Entendus les 13 et 20 mai 2020, lors de l’enquête administrative diligentée par la caisse, l’employeur reconnaît tout d’abord que M. [G] travaillait le jour des faits litigieux sur le chantier [7] à [Localité 6], chantier de démolition, tandis que le salarié précise que «’Le 17 février 2020, depuis le matin, je me trouvais sur le chantier [7] (à [Localité 6]) j’intervenais avec Monsieur [Z] [T] (employeur) et son fils [M]. J’ai démonté des bâtis vers 8.30/9 heures et j’ai mis les pièces en tas pour le chargement. Il y avait beaucoup de poussières. Sans aucune protection (lunette, chaussures de sécurité, casque), lors des démontages de ces bâtis, avec marteau et ciseau, j’ai reçu un débris dans l”il, qui s’est transformé en une gêne. Je n’ai pas d’heure précise. Dans l’après-midi, en chargeant le camion, la gêne s’est accentuée. J’ai toutefois conduit jusqu’au dépôt. Dans ma voiture, sur mon trajet retour, j’ai fait le choix d’aller consulter.’».

Il convient donc de relever que l’employeur ne conteste pas la participation de M. [G], embauché en qualité de chauffeur poids-lourd, aux travaux de démolition, sans qu’il soit contredit que le salarié ne disposait pas de lunettes de protection.
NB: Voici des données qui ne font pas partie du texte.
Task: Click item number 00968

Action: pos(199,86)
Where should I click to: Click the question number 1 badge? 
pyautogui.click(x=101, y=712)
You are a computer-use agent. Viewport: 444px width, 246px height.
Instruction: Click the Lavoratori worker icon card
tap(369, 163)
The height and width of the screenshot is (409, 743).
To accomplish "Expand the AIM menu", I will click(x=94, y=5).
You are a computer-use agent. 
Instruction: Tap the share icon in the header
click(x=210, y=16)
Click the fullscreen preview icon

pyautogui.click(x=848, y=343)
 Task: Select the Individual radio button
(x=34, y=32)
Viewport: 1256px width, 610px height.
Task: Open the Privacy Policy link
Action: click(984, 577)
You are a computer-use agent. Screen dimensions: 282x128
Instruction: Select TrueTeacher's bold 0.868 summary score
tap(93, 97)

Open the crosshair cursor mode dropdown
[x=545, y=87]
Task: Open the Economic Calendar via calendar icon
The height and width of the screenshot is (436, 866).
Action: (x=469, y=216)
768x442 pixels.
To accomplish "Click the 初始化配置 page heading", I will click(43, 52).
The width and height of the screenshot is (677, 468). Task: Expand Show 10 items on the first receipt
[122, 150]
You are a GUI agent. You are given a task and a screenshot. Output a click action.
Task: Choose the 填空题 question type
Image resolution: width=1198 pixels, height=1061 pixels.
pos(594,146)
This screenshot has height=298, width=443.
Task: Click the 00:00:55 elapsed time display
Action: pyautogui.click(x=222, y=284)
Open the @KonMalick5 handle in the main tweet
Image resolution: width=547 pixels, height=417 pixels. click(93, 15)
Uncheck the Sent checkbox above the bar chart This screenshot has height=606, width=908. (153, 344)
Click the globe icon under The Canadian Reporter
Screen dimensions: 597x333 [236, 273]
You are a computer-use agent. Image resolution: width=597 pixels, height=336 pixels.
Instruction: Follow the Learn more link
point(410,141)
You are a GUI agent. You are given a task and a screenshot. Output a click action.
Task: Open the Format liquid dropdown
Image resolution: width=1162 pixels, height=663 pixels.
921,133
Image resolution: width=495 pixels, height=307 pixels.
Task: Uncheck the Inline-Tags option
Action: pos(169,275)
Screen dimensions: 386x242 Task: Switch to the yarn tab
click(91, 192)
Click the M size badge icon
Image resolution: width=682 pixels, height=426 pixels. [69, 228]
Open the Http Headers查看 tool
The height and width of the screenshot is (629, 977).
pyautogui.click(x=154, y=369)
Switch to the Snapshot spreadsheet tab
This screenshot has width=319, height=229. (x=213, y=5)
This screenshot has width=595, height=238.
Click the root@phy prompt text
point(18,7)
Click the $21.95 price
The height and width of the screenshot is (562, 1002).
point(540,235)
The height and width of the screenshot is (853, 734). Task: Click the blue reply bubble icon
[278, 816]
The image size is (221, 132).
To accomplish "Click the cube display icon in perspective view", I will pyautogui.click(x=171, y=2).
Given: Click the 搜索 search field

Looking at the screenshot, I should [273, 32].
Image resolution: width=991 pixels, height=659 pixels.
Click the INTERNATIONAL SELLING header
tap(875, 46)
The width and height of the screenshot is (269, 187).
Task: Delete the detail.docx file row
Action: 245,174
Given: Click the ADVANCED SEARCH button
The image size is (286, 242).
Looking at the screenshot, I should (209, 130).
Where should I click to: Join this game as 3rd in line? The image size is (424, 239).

Le siège de la lésion médicalement constatée le jour même du fait accidentel allégué est donc compatible avec la nature des travaux et leur condition d’exercice par M. [G].

Ainsi que le relève la caisse, il est exact que M. [F] et M. [E], salariés présents sur le chantier, n’ont pas constaté que M. [G] s’était plaint d’une gêne, notamment lors de la pause déjeuner.

Toutefois, d’une part, M. [G] situe l’heure de l’accident en début d’après-midi, soit après la pause déjeuner.

D’autre part, il évoque en outre une gêne croissante. Ses déclarations sont corroborées par l’attestation de Mme [O], sa compagne, qui explique qu’à son retour au domicile, vers 16 heures 30 ou 17 heures, M. [G] se plaignait d’une gêne à l”il qui le grattait et qu’elle l’a emmené consulter, ce qui est établi par le certificat du docteur [I] [R] [X] qui indique avoir examiné M. [G] dès le 17 février 2020 après-midi «’pour un accident à l”il droit qui se serait passé pendant le travail l’après-midi’» et l’avoir orienté vers les urgences.

Enfin, il résulte du compte-rendu de passage aux urgences que M. [G] s’y est présenté le 18 février 2020 à 9 heures 15 pour une douleur oculaire, que la douleur à l”il droit provient d’un possible corps étranger la veille au travail, que le patient n’avait aucun antécédent ophtalmologique, qu’il a vu préalablement son médecin traitant qui lui a prescrit du sérum physiologique et du collyre et que la douleur est due à une abrasion de la cornée.

Ainsi, les témoignages de M. [F] et M. [E] ne contredisent pas la survenance du fait accidentel tel que présenté par M. [G], lequel est objectivé par les déclarations qu’il a tenu le jour même devant son médecin traitant et sa conjointe, et le lendemain devant l’urgentiste, ainsi que la comptabilité entre le siège des lésions et la nature des travaux effectués.

En conséquence, il est établi l’apparition soudaine d’une lésion à l”il droit au préjudice de M. [G]’à l’occasion des travaux de démolition effectués le 17 février 2020.

La présomption d’imputabilité des lésions étant établie, il appartient à la caisse d’en démontrer le caractère totalement étranger au travail ce qu’elle ne fait pas.

En conséquence, il y a lieu d’infirmer le jugement, de dire que le caractère professionnel de l’accident en litige est établi et d’ordonner à la caisse sa prise en charge.

PAR CES MOTIFS’:

La cour,

Statuant publiquement, contradictoirement,

Infirme le jugement rendu le 6 avril 2022 par le pôle social du tribunal judiciaire de Saint-Denis de la Réunion en toutes ses dispositions ;

Statuant à nouveau,

Dit que les lésions dont a été victime M. [G] le 17 février 2020 sont présumées imputables au travail’;

Ordonne à la caisse générale de sécurité sociale de La Réunion de prendre en charge l’accident du 17 février 2020 au titre de la législation sur les risques professionnels’;

Condamne la caisse générale de sécurité sociale de La Réunion aux dépens de première instance et d’appel.

Le présent arrêt a été signé par Monsieur Laurent CALBO, Conseiller, et par M. Jean-François BENARD, Greffier placé, auquel la minute de la décision a été remise par le magistrat signataire.